── Listed records ──
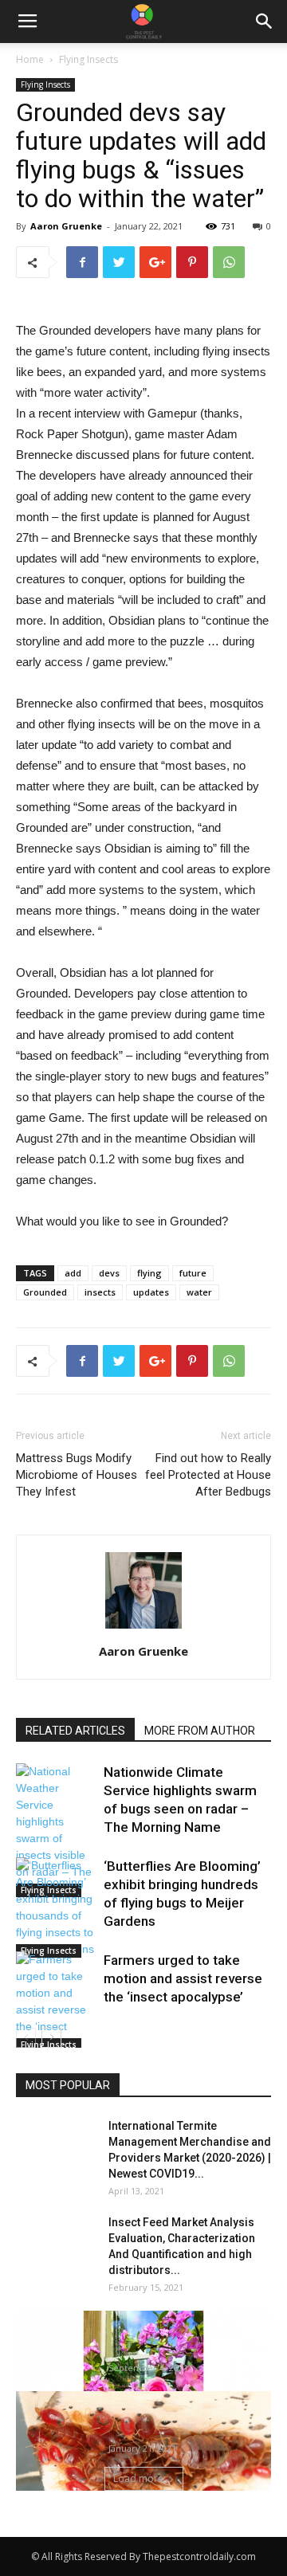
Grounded (45, 1292)
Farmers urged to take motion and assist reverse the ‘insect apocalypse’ (183, 1978)
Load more (138, 2478)
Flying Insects (88, 59)
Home (30, 59)
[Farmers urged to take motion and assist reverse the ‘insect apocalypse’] (56, 2001)
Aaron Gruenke (66, 226)
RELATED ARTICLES (75, 1730)
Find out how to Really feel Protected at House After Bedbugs (208, 1475)
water (199, 1292)
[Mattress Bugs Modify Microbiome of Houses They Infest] (143, 2463)
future (192, 1273)
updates (151, 1292)
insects (100, 1292)
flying (149, 1273)
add (73, 1273)
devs (109, 1273)
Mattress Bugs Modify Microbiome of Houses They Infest (76, 1475)
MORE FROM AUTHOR (199, 1730)
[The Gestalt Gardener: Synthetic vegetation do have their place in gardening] (143, 2390)
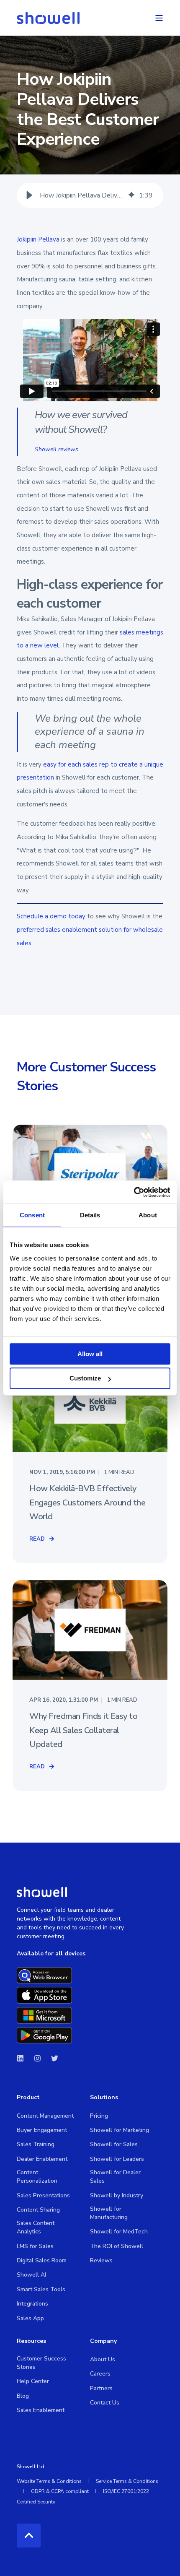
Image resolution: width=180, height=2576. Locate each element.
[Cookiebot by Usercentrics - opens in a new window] (133, 1192)
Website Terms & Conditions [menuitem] (49, 2481)
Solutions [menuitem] (104, 2098)
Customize (85, 1378)
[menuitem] (45, 2116)
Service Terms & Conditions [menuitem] (127, 2481)
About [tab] (148, 1215)
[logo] (42, 1892)
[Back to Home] (48, 18)
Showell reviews (56, 449)
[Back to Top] (29, 2535)
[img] (131, 195)
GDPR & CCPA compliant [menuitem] (60, 2491)
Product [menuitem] (28, 2098)
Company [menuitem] (103, 2341)
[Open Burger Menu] (159, 18)
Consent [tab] (32, 1215)
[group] (90, 195)
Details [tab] (90, 1215)
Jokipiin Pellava (38, 239)
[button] (29, 195)
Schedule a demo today (51, 916)
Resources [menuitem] (31, 2341)
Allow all (90, 1353)
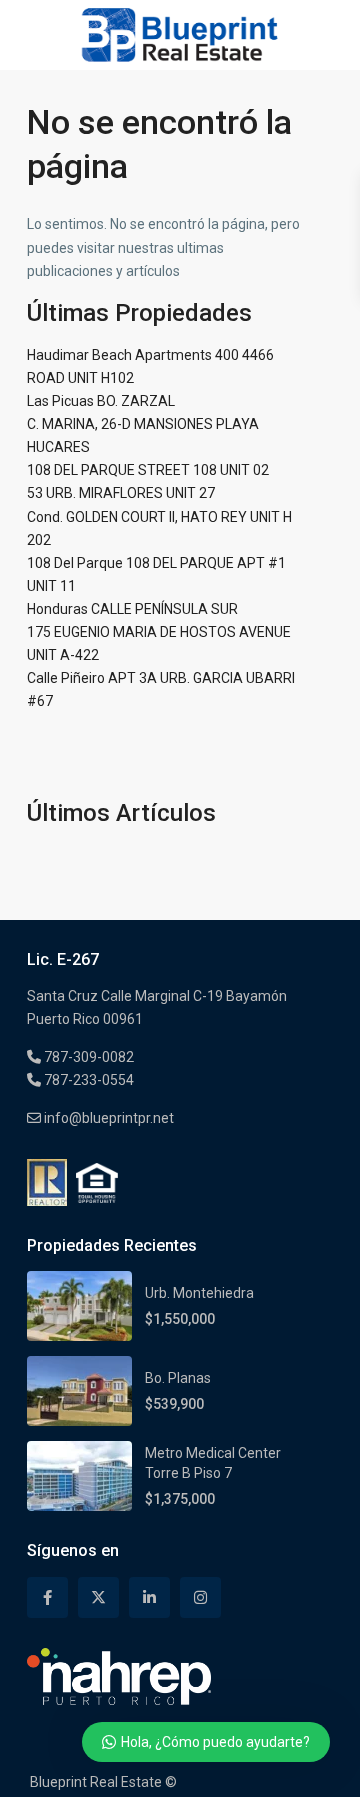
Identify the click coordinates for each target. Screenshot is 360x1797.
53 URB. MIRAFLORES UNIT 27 (121, 493)
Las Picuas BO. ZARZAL (101, 401)
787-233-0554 (87, 1080)
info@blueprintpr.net (107, 1118)
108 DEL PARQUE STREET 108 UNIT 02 (148, 470)
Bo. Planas (178, 1378)
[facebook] (47, 1597)
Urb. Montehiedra (199, 1293)
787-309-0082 (87, 1057)
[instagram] (200, 1597)
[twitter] (98, 1597)
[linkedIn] (149, 1597)
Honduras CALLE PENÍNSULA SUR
───
• _Activity_
Both the line containing "updates (151, 1292)" and the line containing "Allow all (90, 1353)" above belong in the output, as do the lines between them. Print them exactly, without pictures.

• _Written response_
updates (151, 1292)
insects (100, 1292)
flying (149, 1273)
add (73, 1273)
devs (109, 1273)
Mattress Bugs Modify Microbiome of Houses They Infest (76, 1475)
MORE FROM AUTHOR (199, 1730)
[The Gestalt Gardener: Synthetic vegetation do have their place in gardening] (143, 2390)
Image resolution: width=180, height=2576. Locate each element.
[Cookiebot by Usercentrics - opens in a new window] (133, 1192)
Website Terms & Conditions [menuitem] (49, 2481)
Solutions [menuitem] (104, 2098)
Customize (85, 1378)
[menuitem] (45, 2116)
Service Terms & Conditions [menuitem] (127, 2481)
About [tab] (148, 1215)
[logo] (42, 1892)
[Back to Home] (48, 18)
Showell reviews (56, 449)
[Back to Top] (29, 2535)
[img] (131, 195)
GDPR & CCPA compliant [menuitem] (60, 2491)
Product [menuitem] (28, 2098)
Company [menuitem] (103, 2341)
[Open Burger Menu] (159, 18)
Consent [tab] (32, 1215)
[group] (90, 195)
Details [tab] (90, 1215)
Jokipiin Pellava (38, 239)
[button] (29, 195)
Schedule a demo today (51, 916)
Resources [menuitem] (31, 2341)
Allow all (90, 1353)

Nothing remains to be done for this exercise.